Tasks and exercises
1) From the thread about separate versus single compilation units, copy out word for word the passage starting with "Note that the" and going on through "a single core.".
2) Pick up the thread on separate versus single compilation units after its last sentence and extend it.

Excerpt
-- -- --

Separate compilation units vs Single Compilation unit for faster compilation, linking, and optimised code?

Question

There are several questions which talk about why we should have separate compilation units so improve compile times (for example, not including any code in the hpp file,but only in the cpp files).

But then I found this question:

#include all .cpp files into a single compilation unit?

If we can ignore the question of maintainability, if we can just look at compile / link times, as well as optimising code, what would be the benefits and pitfalls of having just one hpp and cpp file ?

Note that the post i linked to talks about a single cpp file (while there are many header files). I'm asking what happens if we just have one hpp file and one cpp file.....

EDIT: if we can ignore the fact that changing a single line, will cause the entire code to be recompiled, will it still be faster than if 1000's of separate files are recompiled from scratch...

EDIT: I am not interested in a discussion about maintainability. I'm trying to understand what makes a compiler compile faster. This question has nothing to do with what is practical, but more to do with just understanding a simple matter:

Will one large hpp & cpp file, compile faster than if the code was split across many hpp and cpp files, using a single core.

EDIT: I think people are getting sidetracked and talking about what is practical and what one SHOULD do. This question is not about what one SHOULD do - it is simply to help me understand what the compiler is doing under the hood - until now no one has answered that question, and instead is talking about whether it is practical or not.

EDIT: Besides the one person who actually tried to answer this question - I feel this question hasn't got the justice it deserved and is being unnecessarily down voted. SO is about sharing information, not punishing questions because people asking don't already know the answer.

Basile Starynkevitch · Accepted Answer

It is compiler-specific, and depends upon the optimizations you are asking from your compiler.

Most recent free software C++11 (or C++14) compilers are able to do link-time optimization : both recent GCC & Clang/LLVM are accepting the -flto flag (for link time optimiation...). To use it you should compile and link your code with it, and some additional (same) optimization flags. A typical use thru the make builder could be:

make 'CXX=g++ -flto -O2'

or, in separate commands:

g++ -flto -O2 -Wall -I/usr/local/include -c src1.cc
g++ -flto -O2 -Wall -I/usr/local/include -c src2.cc
g++ -flto -O2 -Wall src1.o src2.o -L/usr/local/lib -lsome -o binprog

^{Don't forget -flto -O2 at link time !}

Then the code is compiled nearly the same as if you put all src1.cc & src2.cc in the same compilation unit. In particular, the compiler is able to (and sometimes will) inline a call from a function in src1.cc to a function in src2.cc

What happens under the hoods with -flto (with GCC, but in principle it is similar in Clang) is that the compiler is putting some intermediate representation (in some Gimple/SSA form) of your source code in each object file. At "link-time" (actually done also by the compiler, not only the linker) this intermediate representation is reloaded and processed and recompiled for the entire program. So the compilation time nearly doubles.

-- -- --

Data supplied

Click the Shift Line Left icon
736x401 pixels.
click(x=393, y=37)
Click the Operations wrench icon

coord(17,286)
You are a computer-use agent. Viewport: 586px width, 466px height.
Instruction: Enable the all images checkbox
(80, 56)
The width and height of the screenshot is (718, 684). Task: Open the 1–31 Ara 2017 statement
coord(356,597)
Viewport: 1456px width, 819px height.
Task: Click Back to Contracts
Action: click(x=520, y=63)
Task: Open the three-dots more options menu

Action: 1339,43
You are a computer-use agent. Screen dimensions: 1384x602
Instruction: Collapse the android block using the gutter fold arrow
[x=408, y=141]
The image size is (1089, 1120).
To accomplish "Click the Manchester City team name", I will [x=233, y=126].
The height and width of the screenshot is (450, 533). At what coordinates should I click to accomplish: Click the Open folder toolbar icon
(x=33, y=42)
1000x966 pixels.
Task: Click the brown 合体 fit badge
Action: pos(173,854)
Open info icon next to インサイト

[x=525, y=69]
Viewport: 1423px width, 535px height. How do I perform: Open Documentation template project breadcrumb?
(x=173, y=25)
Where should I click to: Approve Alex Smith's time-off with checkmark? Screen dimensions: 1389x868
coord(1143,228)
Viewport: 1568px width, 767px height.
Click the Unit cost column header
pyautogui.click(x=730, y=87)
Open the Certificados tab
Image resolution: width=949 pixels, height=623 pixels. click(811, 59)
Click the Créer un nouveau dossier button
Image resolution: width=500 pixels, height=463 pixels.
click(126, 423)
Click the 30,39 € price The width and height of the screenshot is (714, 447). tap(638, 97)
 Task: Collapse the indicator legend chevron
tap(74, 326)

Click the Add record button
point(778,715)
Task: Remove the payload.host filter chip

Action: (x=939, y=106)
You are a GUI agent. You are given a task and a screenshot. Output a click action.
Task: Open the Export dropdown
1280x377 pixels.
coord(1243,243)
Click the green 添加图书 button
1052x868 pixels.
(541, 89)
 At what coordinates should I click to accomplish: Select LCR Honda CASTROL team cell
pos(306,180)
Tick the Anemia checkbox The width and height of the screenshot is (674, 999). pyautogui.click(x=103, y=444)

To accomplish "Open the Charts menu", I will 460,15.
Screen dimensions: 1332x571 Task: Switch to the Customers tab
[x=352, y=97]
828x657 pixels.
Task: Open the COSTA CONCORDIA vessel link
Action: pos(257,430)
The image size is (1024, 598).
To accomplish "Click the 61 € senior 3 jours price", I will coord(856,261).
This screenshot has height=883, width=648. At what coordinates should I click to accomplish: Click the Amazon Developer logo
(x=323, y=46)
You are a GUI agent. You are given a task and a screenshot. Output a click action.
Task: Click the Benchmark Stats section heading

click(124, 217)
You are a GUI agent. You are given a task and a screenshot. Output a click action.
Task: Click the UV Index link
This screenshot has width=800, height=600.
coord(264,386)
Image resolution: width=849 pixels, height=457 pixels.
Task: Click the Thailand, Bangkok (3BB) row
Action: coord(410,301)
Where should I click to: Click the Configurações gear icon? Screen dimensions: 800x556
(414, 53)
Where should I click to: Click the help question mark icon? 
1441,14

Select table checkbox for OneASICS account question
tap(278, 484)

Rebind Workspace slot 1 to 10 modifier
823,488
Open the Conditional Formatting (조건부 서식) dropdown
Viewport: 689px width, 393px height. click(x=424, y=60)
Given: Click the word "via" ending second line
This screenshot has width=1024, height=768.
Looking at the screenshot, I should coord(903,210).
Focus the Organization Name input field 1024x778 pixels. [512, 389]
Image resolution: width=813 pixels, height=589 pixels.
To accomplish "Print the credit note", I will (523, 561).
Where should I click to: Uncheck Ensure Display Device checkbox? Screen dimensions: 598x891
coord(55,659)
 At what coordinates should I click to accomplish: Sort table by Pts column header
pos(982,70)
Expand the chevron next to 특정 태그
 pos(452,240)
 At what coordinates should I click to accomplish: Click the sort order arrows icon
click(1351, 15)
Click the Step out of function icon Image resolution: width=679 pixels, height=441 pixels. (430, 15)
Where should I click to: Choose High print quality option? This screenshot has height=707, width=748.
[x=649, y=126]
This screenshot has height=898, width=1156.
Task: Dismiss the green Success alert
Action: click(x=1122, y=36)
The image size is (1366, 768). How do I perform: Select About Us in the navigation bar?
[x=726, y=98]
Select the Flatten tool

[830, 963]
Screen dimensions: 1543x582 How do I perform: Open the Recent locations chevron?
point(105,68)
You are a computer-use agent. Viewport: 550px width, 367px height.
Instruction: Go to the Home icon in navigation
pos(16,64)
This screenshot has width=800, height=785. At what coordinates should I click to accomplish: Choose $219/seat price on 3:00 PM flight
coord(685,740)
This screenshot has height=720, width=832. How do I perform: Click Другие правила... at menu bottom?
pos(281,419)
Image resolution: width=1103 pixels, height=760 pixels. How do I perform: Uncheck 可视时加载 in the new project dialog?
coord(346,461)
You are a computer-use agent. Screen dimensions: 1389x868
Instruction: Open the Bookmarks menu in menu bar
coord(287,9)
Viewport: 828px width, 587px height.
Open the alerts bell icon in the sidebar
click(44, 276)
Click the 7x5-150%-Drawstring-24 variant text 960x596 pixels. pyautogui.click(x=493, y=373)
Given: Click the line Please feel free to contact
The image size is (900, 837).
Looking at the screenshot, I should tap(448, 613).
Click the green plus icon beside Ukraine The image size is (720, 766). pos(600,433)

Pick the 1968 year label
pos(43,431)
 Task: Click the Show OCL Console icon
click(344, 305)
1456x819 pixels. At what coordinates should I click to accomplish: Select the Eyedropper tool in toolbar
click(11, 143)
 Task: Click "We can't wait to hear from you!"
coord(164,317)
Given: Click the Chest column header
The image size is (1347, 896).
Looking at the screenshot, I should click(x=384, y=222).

-- -- --

Answer set
1)
Note that the post i linked to talks about a single cpp file (while there are many header files). I'm asking what happens if we just have one hpp file and one cpp file.....

EDIT: if we can ignore the fact that changing a single line, will cause the entire code to be recompiled, will it still be faster than if 1000's of separate files are recompiled from scratch...

EDIT: I am not interested in a discussion about maintainability. I'm trying to understand what makes a compiler compile faster. This question has nothing to do with what is practical, but more to do with just understanding a simple matter:

Will one large hpp & cpp file, compile faster than if the code was split across many hpp and cpp files, using a single core.

2)
So -flto is slowing the compilation (approximately by a factor of 2) and might sometimes give a few percents of performance improvement (execution time of the produced binary). Hence I almost never use it.

I'm trying to understand what makes a compiler compile faster.

This is compiler specific, and depends a lot with the optimizations you are asking from it. Using a recent GCC5 or GCC6, with g++ -O2 (and IIRC also with clang++ -O2) by practical and empirical measure the compilation time is proportional not only to the total size of the compilation unit (e.g. the number of tokens or size/volume of AST produced after preprocessing & include & macro expansions, and even template expansion) but also to the square of the size of the biggest function. A possible explanation is related to the time complexity of register allocation and instruction scheduling. Notice that the standard headers of the C++11 or C++14 containers are expanded to something quite big (e.g #include <vector> gives about ten thousand lines). BTW, compiling with g++ -O0 is faster than with g++ -O1 faster that g++ -O2. And asking for debug information (e.g. g++ -g2) slows down the compiler. So g++ -O1 -g2 is a slower compilation that g++ -O0 (which would produce a slower executable).

Precompiled headers might help reducing the compilation time (but not always!). You would have a single common header, and you'll better have not too small compilation units: total compilation time is slightly faster with 20 *.cc files of about two thousand lines each than with 200 *.cc files of two hundred lines each (notably because header files expand to many tokens). I generally recommend having at least a thousand lines per *.cc file if possible, so having just one small file of a hundred lines per class implementation is often a bad idea (in terms of overall compilation time). For a tiny project of e.g. 4KLOC having a single source file is quite sensible.

Notice also that C++ template expansion happens very "syntactically" (there are no modules yet in C++; Ocaml modules & functors are much better in that aspect). In other words vector<map<string,long>> is "expanded" (and is as compile-time consuming...) almost as if <vector> and <map & <string> standard headers have been inserted at the first occurrence of vector<map<string,long>> ... Template expansion is somehow an internal rewriting of ASTs. So a vector<map<string,set<long>>> requires -on its first occurrence- a lot of compiler work and nearly the same amount of work would have to be done for the "similar" vector<map<string,set<double>>>

Of course, several compilation units could be compiled in parallel, e.g. with make -j

To understand where a given GCC compilation is passing compiler time, pass -ftime-report to g++, see this. To be scared by the complexity of internal GCC representations, try -fdump-tree-all once.

To speedup your overall compilation time (with a focus on Linux systems with GCC; but you could adapt my answer to your system):

have a parallel build (e.g. make -j would run several g++ processes in parallel, perhaps one per translation unit e.g. per *.cc file). Learn to write good enough Makefile-s.
consider having one common header file and pre-compile your header (but that might slow down the compilation time, you need to benchmark); if you keep several header files (and there are many good reasons to do so), avoid having too many tiny header files and prefer having fewer, but bigger, ones. A single common precompiled header file of nearly ten thousand lines is not unusual (and you might #include several other files in it).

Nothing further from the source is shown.